La bataille pour les Jeux de 2024 sera-t-elle aussi celle des athlètes? Après Paris et Los Angeles, une autre ville candidate a décidé de confier une partie de sa destinée à une figure du sport et de l’olympisme. L’Allemande Claudia Bokel (notre photo), médaillée d’argent à l’épée aux Jeux d’Athènes en 2004, présidente de la commission des athlètes du CIO, rejoint l’équipe de candidature d’Hambourg. Selon l’agence de presse allemande SID, elle a été nommée à la présidence de son conseil d’administration.

En se lançant à visage découvert dans la course pour les Jeux de 2024, Claudia Bokel rejoint Tony Estanguet, triple champion olympique de canoë monoplace (2000, 2004 et 2012), engagé avec Paris 2024, et Janet Evans, quatre fois médaillée d’or en natation, aux Jeux de Séoul en 1988 et Barcelone en 1992, choisie pour porter la candidature de Los Angeles. Budapest et Rome n’ont pas encore sorti leur joker, mais les deux autres villes en lice pourraient bien s’y mettre à leur tour.

Un effet de mode? Sûrement pas. Le CIO et Thomas Bach le répètent comme un refrain: les Jeux doivent être pensés et organisés pour leurs premiers acteurs, les sportifs. Un chapitre sur  « l’expérience olympique des athlètes » figure en bonne place parmi les résolutions de l’Agenda 2020. Il est censé constituer un critère de choix dans le processus de candidature olympique.

Entre Claudia Bokel, Janet Evans et Tony Estanguet, la comparaison n’est pas aisée.
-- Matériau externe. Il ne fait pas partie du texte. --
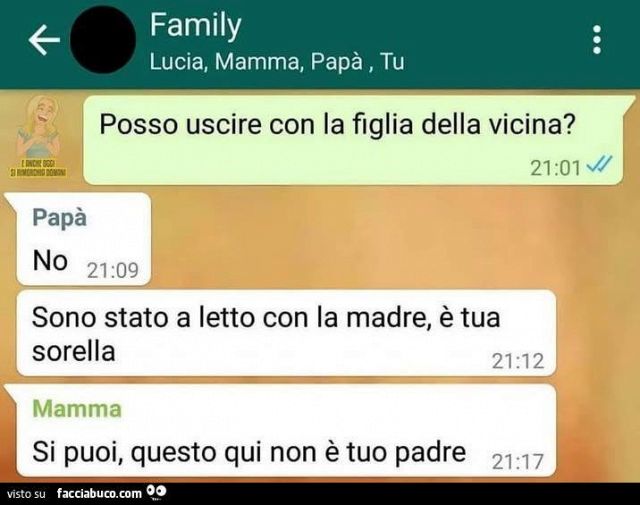Open the Family group title

196,25
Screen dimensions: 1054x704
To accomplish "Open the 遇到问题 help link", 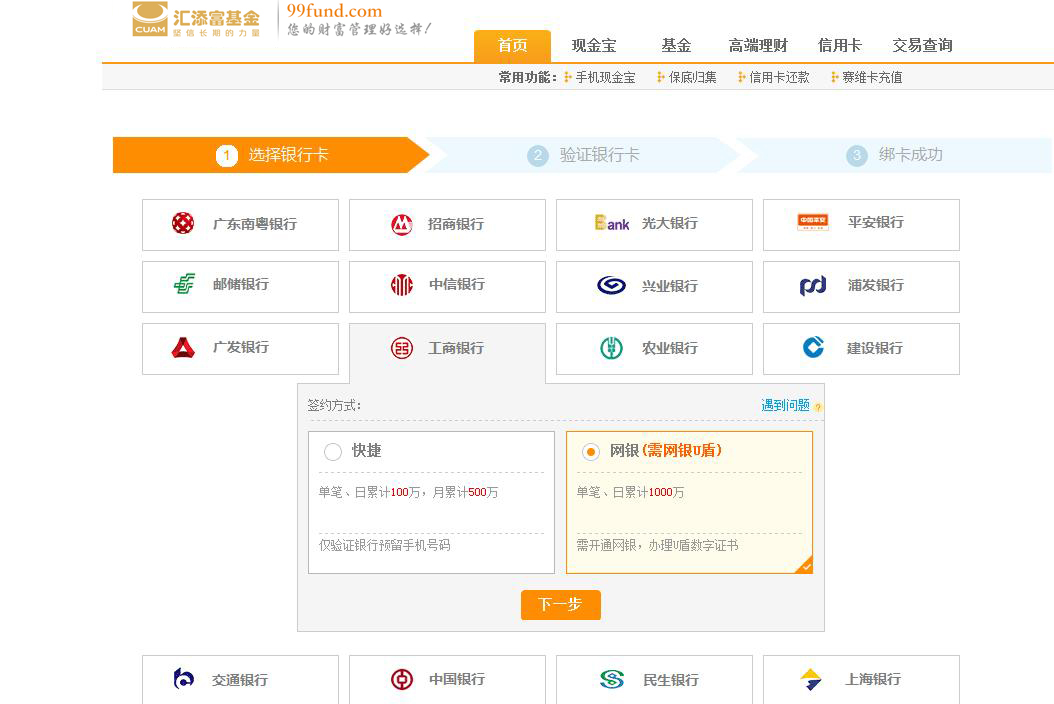I will tap(785, 405).
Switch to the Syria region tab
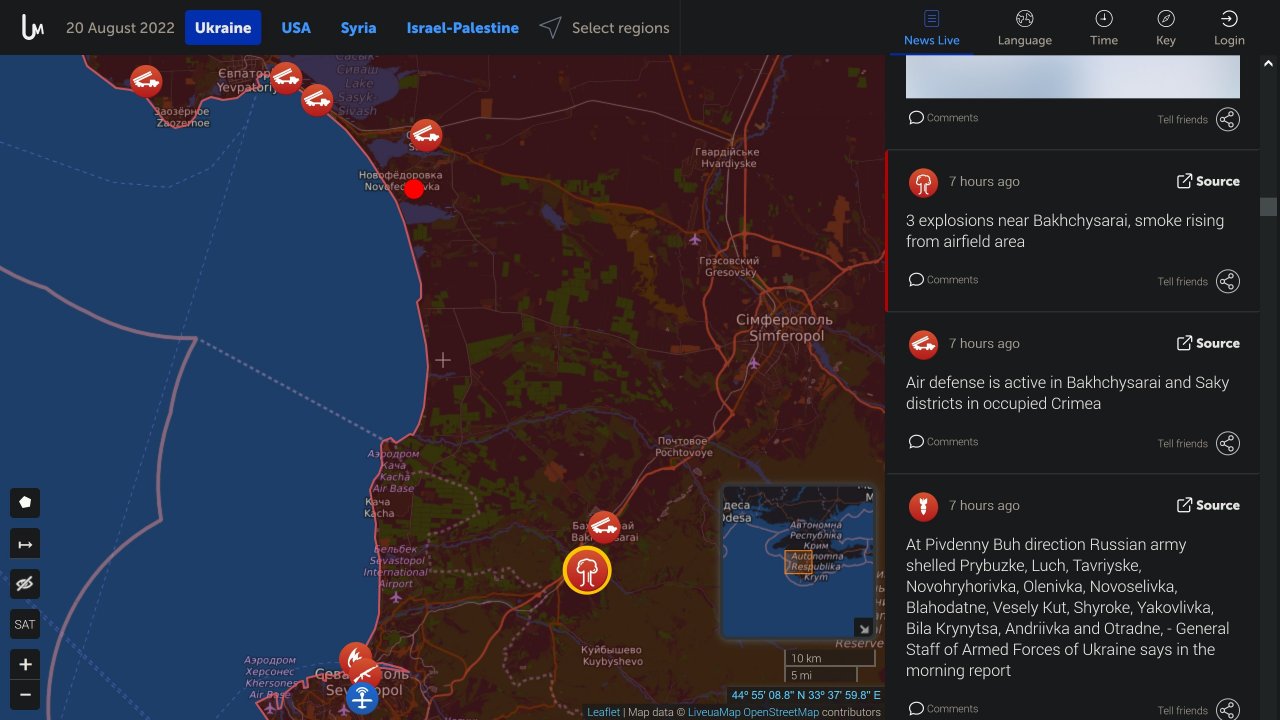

Mais essayons quand même.

Passé olympique. Avantage à Janet Evans. La Californienne a trusté trois titres olympiques aux Jeux de Séoul en 1988, sur 400 m, 800 m et 400 m 4 nages, à seulement 17 ans. Quatre ans plus tard, elle a empoché une nouvelle médaille d’or, à Barcelone, sur 800 m, avant de compléter sa collection avec l’argent au 400 m. Tony Estanguet ne peut en dire autant. Mais le Français a réussi le tour de force de décrocher trois titres olympiques en trois Jeux différents, dans une même discipline du slalom, le C1, performance inégalée dans son sport. Claudia Bokel suit de très loin, avec sa médaille d’argent en épée par équipes aux Jeux d’Athènes en 2004.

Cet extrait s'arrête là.